CMH are known to explode sending projectiles the speed of bullets.  can REALLY ruin your day if you're not careful


----------



## BBFan (Oct 4, 2009)

cuy103 said:
			
		

> Thanks THG, I think I'll take your advice and purchase a complete set.
> 
> As for the fans, I am using a 3x3x9 space which is a grow tent. I'm not using a closet, just the tent inside a vacant room. The AC is on for the entire house which I think will not effect the temperature inside the tent. I live on the east coast, so the temps are beginning steadily decreasing.
> 
> What type of fan and how much power do I need for that space? I've read and heard that exhausts are "better" than inline fans because "pulling air is more efficient than pushing."


 
Hi Cuy-

You have 81 cubic feet of space in your tent.
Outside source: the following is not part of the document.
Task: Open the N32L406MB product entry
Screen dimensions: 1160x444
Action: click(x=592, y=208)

A fan rated at 90 cfm's (cubic feet per minute) will be more than sufficient, as you will be "changing" your air inside your tent once every minute. Using it as an exhaust would be more effective- just make sure you have an intake- a vent or hole for the air to come in. I've found the most efficient way is to intake low, exhaust high. I keep my exhaust fan up near the canopy of my plants and the intake at the floor.

The air outside and it's temperature (ambient temperature) of your grow room or tent is also important. If you're drawing your air from this space (as opposed to running a pipe to outside) the cooler the air you're drawing in, the more effect it will have on cooling your space- the closer you can get to your lights.

Hope this helps.


----------



## cuy103 (Oct 4, 2009)

Thanks BBFan!  That helped a lot!



			
				BBFan said:
			
		

> - just make sure you have an intake- a vent or hole for the air to come in. I've found the most efficient way is to intake low, exhaust high. I keep my exhaust fan up near the canopy of my plants and the intake at the floor.
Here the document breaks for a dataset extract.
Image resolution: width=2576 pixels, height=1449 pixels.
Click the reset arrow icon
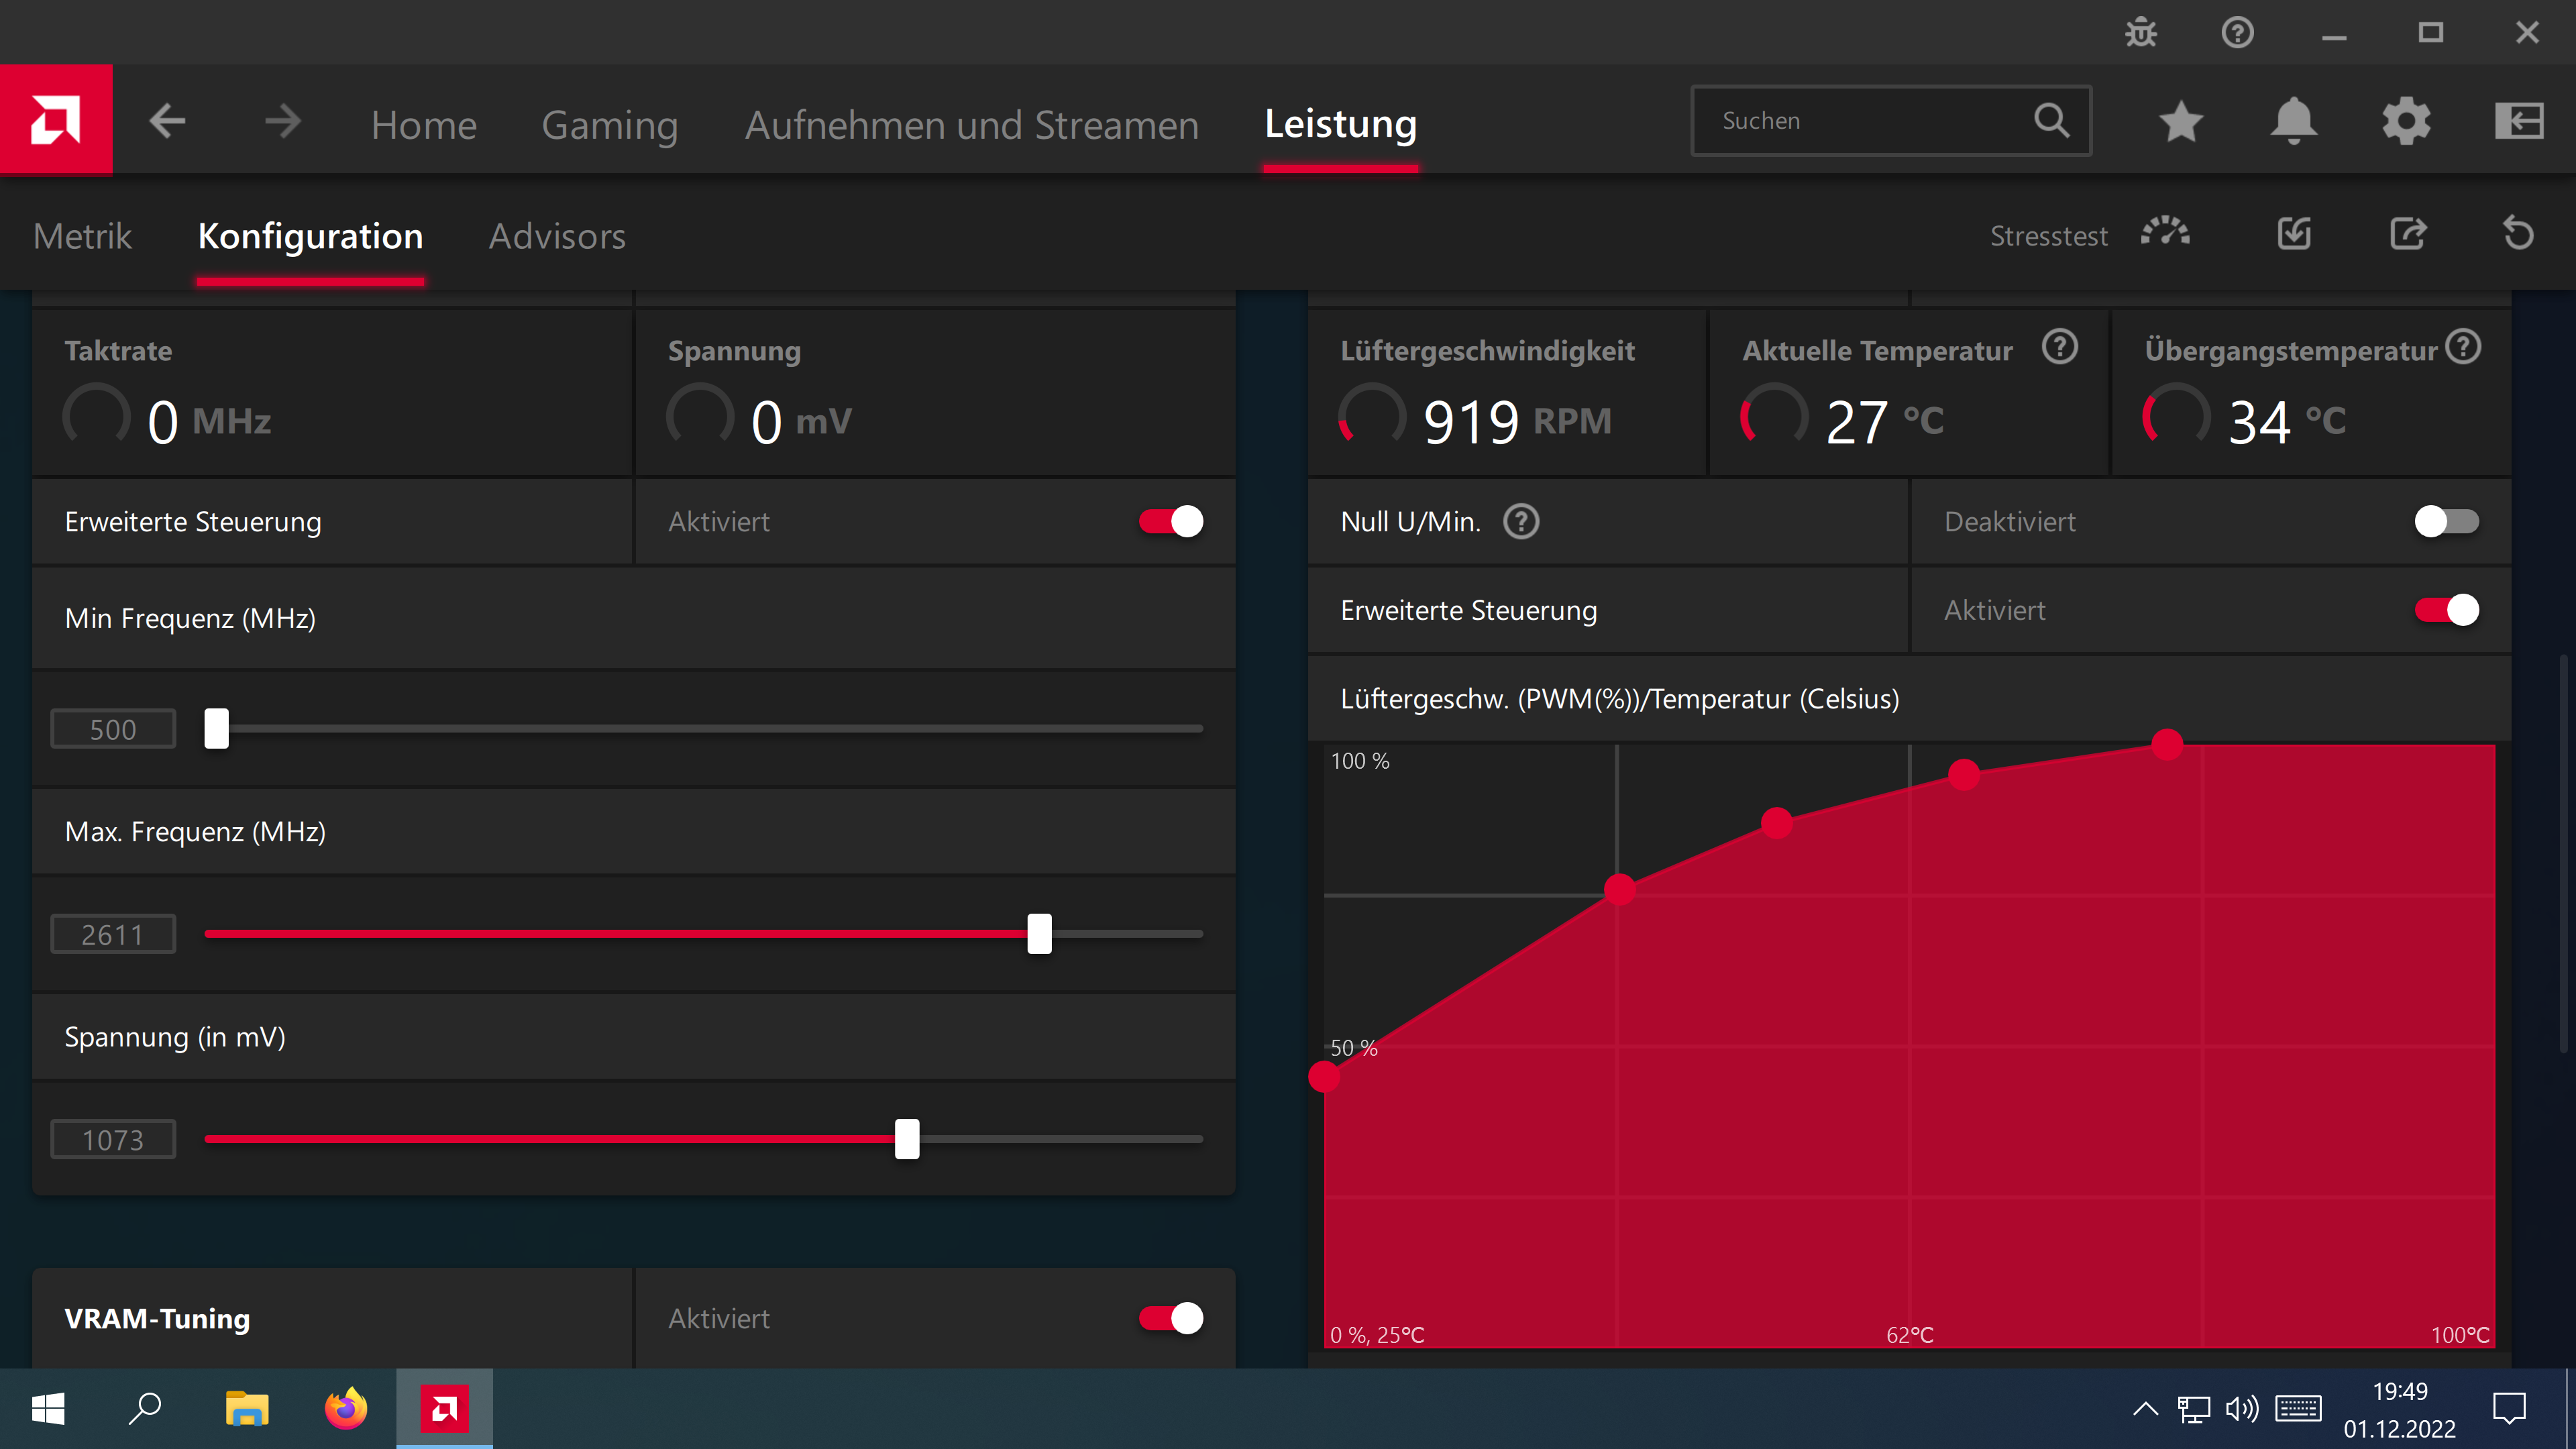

Are you saying I should have two fans?  One intake on the bottom and an exhaust at the top?

Or are you saying that I should just make sure to have a hole or vent on the bottom for the fresh air to intake?


----------



## BBFan (Oct 4, 2009)

cuy103 said:
			
		

> Are you saying I should have two fans? One intake on the bottom and an exhaust at the top?
> 
> Or are you saying that I should just make sure to have a hole or vent on the bottom for the fresh air to intake?


 
Hi CUY- Glad it helped. Some will say you need 2 fans. It can only help draw more CO2 into your space.

IMHO if you're not having issues controlling temperature and your plants are doing well, you can get away with one. I have my intake fan on a seperate timer and only use it periodically- but I have my grow box in a small room and must occasionally open the door to the room for better air exchange.


----------